One of the biggest uproars transpired after The Intercept reported that Zoom does not offer end-to-end encryption as it previously claimed on both its website and security white paper.
In response to the controversy about its security and privacy, Zoom founder and CEO Eric S. Yuan recently published a detailed post on the service’s blog.
Yuan not only apologised for “falling short” user expectations for privacy and security, but he also declared Zoom is shifting all its engineering resources to focus on “trust, safety, and privacy issues” for the next 90 days.
The Zoom CEO explained: “These new, mostly consumer use cases have helped us uncover unforeseen issues with our platform. Dedicated journalists and security researchers have also helped to identify pre-existing ones.

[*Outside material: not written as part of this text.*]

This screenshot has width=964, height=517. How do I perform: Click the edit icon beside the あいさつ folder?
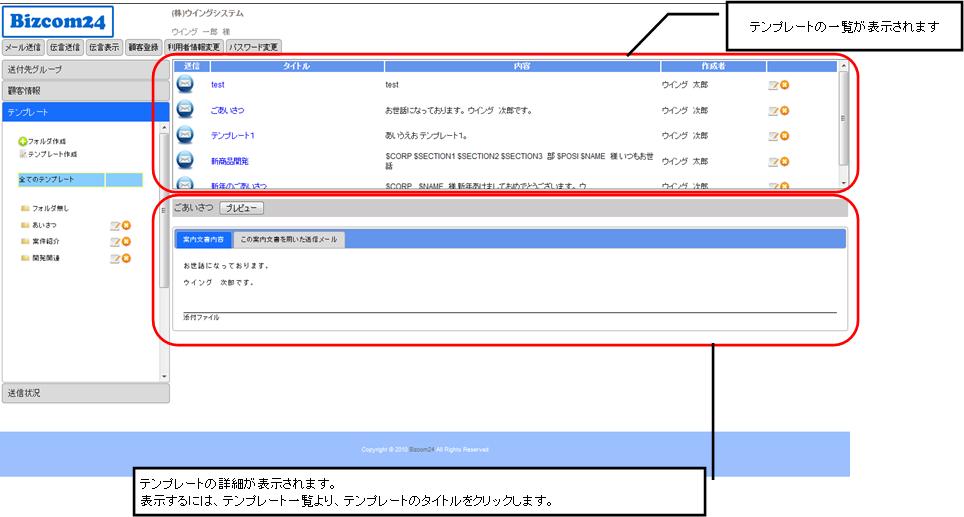tap(115, 226)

“We appreciate the scrutiny and questions we have been getting – about how the service works, about our infrastructure and capacity, and about our privacy and security policies. These are the questions that will make Zoom better, both as a company and for all its users.
“Over the next 90 days, we are committed to dedicating the resources needed to better identify, address, and fix issues proactively. We are also committed to being transparent throughout this process. We want to do what it takes to maintain your trust.”
Yuan also vowed to host a weekly webinar in which he will provide privacy and security updates to the Zoom community.
By far one of the biggest announcements in the CEO’s blog post was certainly about Zoom’s user numbers though. He said by the end of December last year users, both free and paid, were “approximately 10 million”.
However, Yuan claimed last month the service reached over 200 million daily users, both free and paid once again. Safe to say, that’s a prodigious spike in users in an incredibly short period.
The latest blog post from the Zoom CEO appears to be part of the service’s new efforts to be more transparent with users. Of course, it’s yet to be seen what kinds of privacy and security features will be introduced following a load of controversy. Fingers crossed the service finally introduces video conferencing with true end-to-end encryption!